• Material for this task:

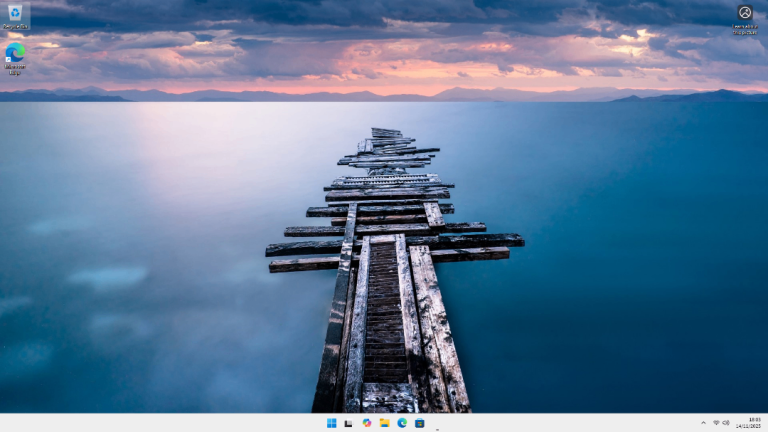Select the Recycle Bin label text
768x432 pixels.
pos(15,26)
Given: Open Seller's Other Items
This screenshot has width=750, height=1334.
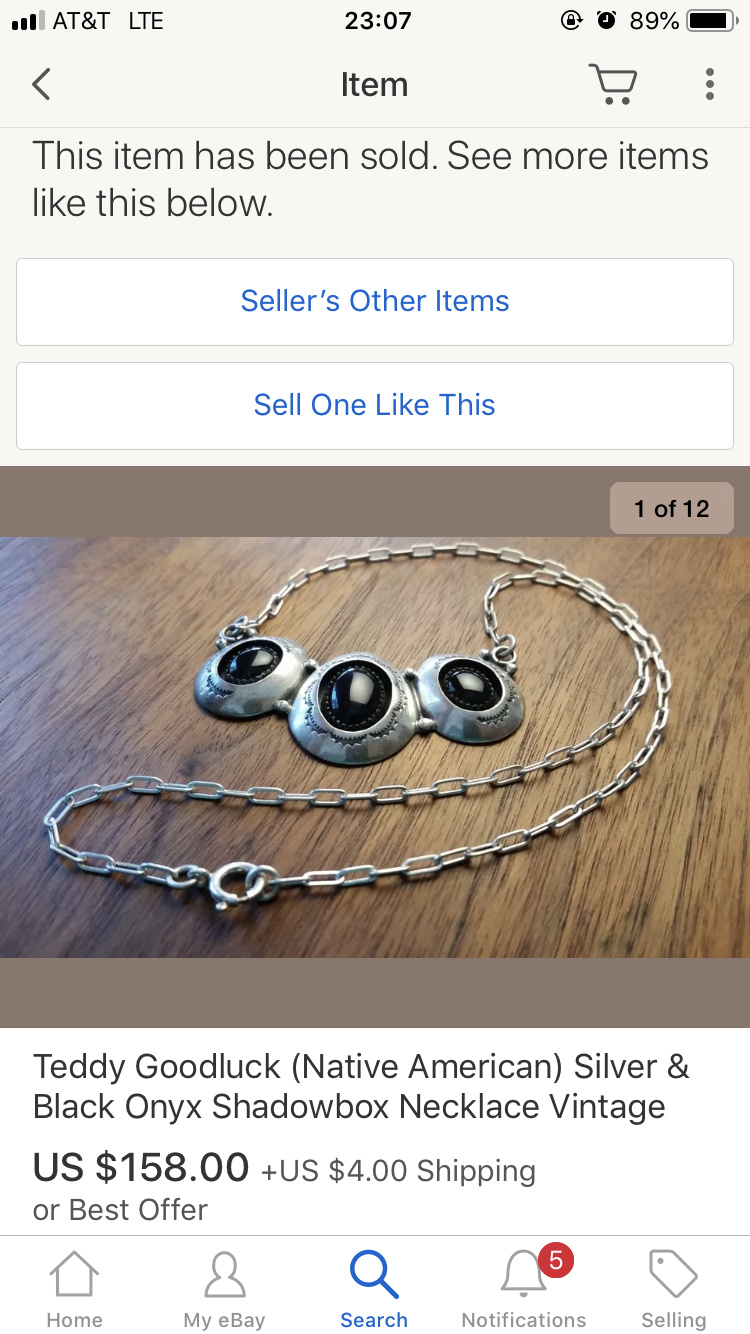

• About this task: After locating the line that contains "Given: Open Seller's Other Items", output it and all later lines through the end of the material exactly, leaving out pictures.

• Solution to the problem:
Given: Open Seller's Other Items
This screenshot has width=750, height=1334.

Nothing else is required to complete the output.